English ballet dancer, choreographer, director and teacher

John Field (22 October 1921 in Doncaster – 3 August 1991 in Esher) was an English ballet dancer, choreographer, director and teacher. He was a renowned member of the Vic-Wells Ballet and Sadler's Wells Theatre Ballet and was also artistic director of the La Scala Theatre Ballet.

== Biography ==
Born John Greenfield in Doncaster, West Riding of Yorkshire, in 1921, Field began training in dance with Edna Slocombe and Shelagh Elliott-Clarke in Liverpool. He made his stage debut with the Liverpool Ballet Club in 1938, before moving to London, where he trained at the Sadler's Wells Ballet School under Ninette de Valois. He joined the Vic-Wells Ballet in 1939 and danced with the company for two years before leaving to serve in the Royal Air Force during World War II. On returning to the company, he was promoted to the rank of Principal Dancer, partnering many of the leading British ballerinas of the 20th century, including Dame Beryl Grey, Dame Margot Fonteyn and Svetlana Beriosova.

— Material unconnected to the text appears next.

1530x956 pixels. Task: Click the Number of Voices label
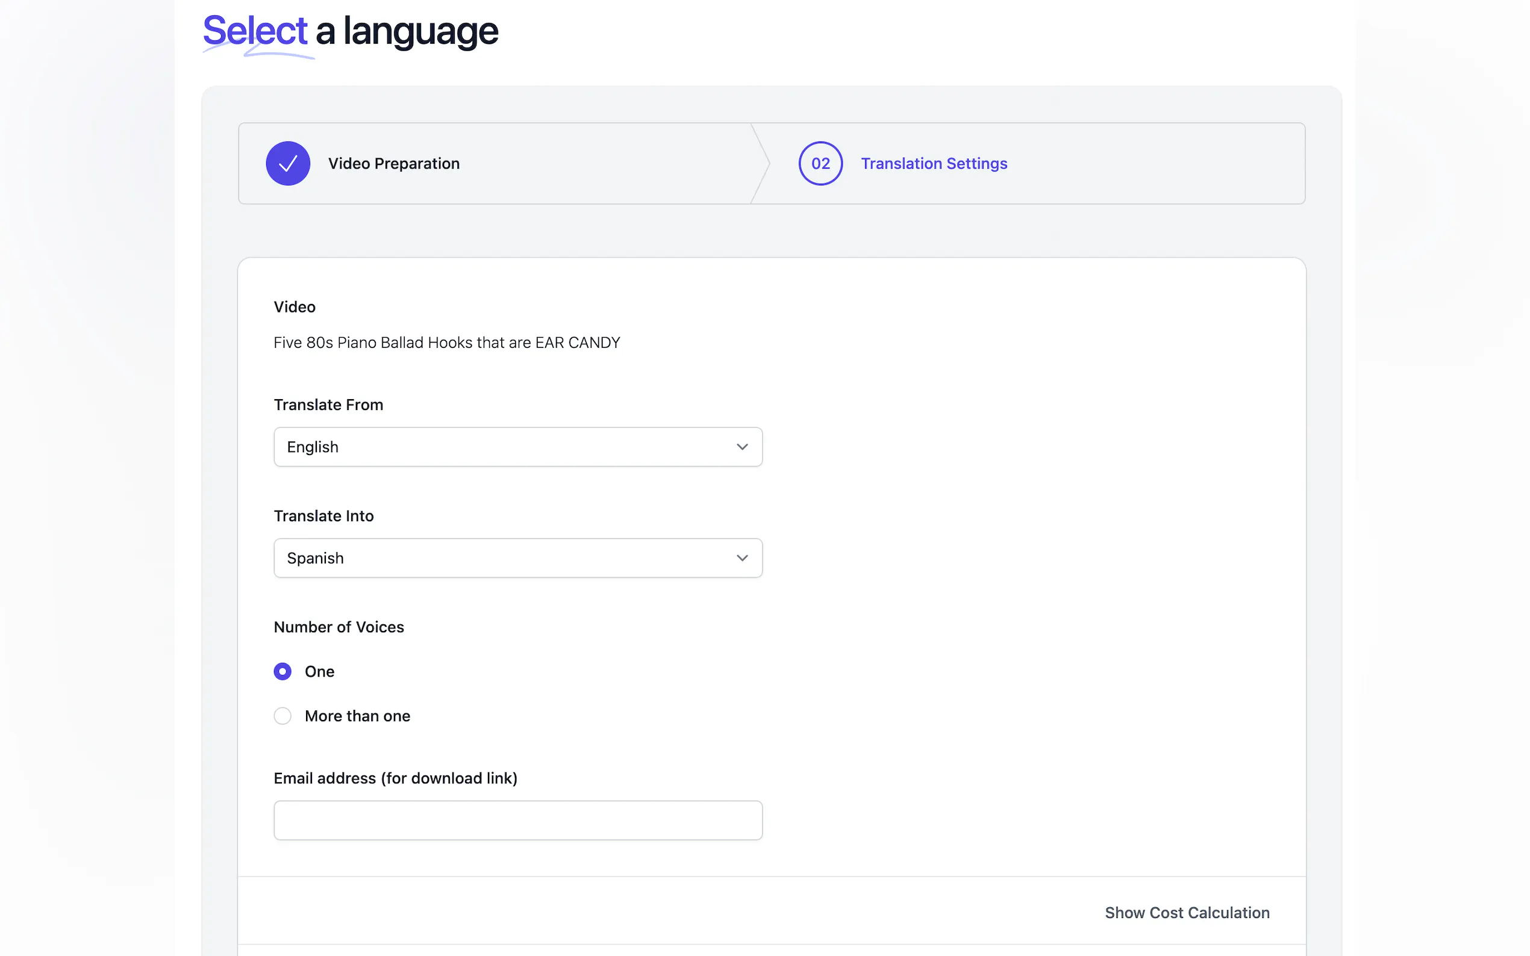pyautogui.click(x=338, y=627)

In 1946, the Vic-Wells Ballet relocated from Sadler's Wells to the Royal Opera House in Covent Garden, becoming known as the Royal Ballet in 1956. To continue ballet performances at Sadler's Wells, a sister company was formed known as the Sadler's Wells Theatre Ballet, with Field appointed as its founder Artistic Director. The company would be the predecessor of today's Birmingham Royal Ballet. After a number of years directing the Sadler's Wells company, in 1970 Field was appointed co-director of the Royal Ballet alongside Sir Kenneth MacMillan. He held the position for a year, but his relationship with MacMillan deteriorated and he eventually resigned, after being invited to take the post of artistic director at La Scala Theatre Ballet and the La Scala Theatre Ballet School in Milan, Italy. He was artistic director of La Scala for three years from 1971 to 1974.

On returning to England in 1975, Field was appointed director of the Royal Academy of Dancing and was a director of the British Ballet Organization. He also taught at the Arts Educational School in London. His last post with a professional ballet company was as artistic director of the London Festival Ballet, today's English National Ballet. Following his death in 1991, it was decided to hold a regular summer school in his memory, so the John Field Memorial Ballet Seminars were established in 1993 and ran for a number of years.

Field married the dancer and teacher Anne Heaton in 1958. She died in 2020.